Not All Magic is Abracadabra (March 2021)

By Dave D'Alessio

Everyone agreed Ambrose the Amber was not your mother’s wizard.

Instead of midnight black robes and a pointed hat, he wore a green silk blouse, a red embroidered vest artfully tailored to disguise his belly, and baggy powder-blue pantaloons. He walked around giving no indication of his arcane powers except, of course, that none but a true master of arcane powers would dare walk around dressed like that.

Everyone agreed his good woman Margery was not your mother’s wizard’s wife. 

Yes, she wore an apron of many pockets over her simple navy dress and yes, a dimple dotted each of her cheeks when she smiled her frequent smiles. But, well, whoever heard of a married wizard?

Everyday magic was not for Ambrose the Amber. There were wizards who eased pain, and those who conjured rain, and those who made work around the castle lighter. And then there were mighty warlocks who strove unceasingly to keep the demons of the underworld locked deep away, where sensible folk preferred they remain. Of these, Ambrose was the master.

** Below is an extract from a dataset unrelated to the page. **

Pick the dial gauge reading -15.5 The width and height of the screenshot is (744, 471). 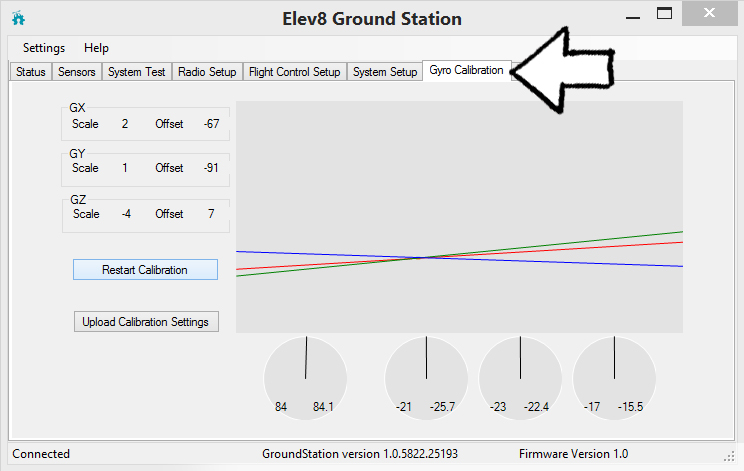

The King of their land was a sensible man who also preferred demons locked deep away and so he was willing to tolerate certain eccentricities in a certain commoner, albeit a commoner of an uncommon variety. Ambrose and Margery were granted a cottage — a quaint timber and plank house with four whole rooms for the two of them in the shadow of the castle’s walls — one modest salary between them, and access to the royal libraries for Ambrose. That much, and no more, for an uncommon commoner was a commoner just the same.

But to certain people less sensible than the King, a wizard was a wizard was a wizard. Word reached the castle there was a new mage in town, and once Word was in the castle it was impossible the Prince would not hear.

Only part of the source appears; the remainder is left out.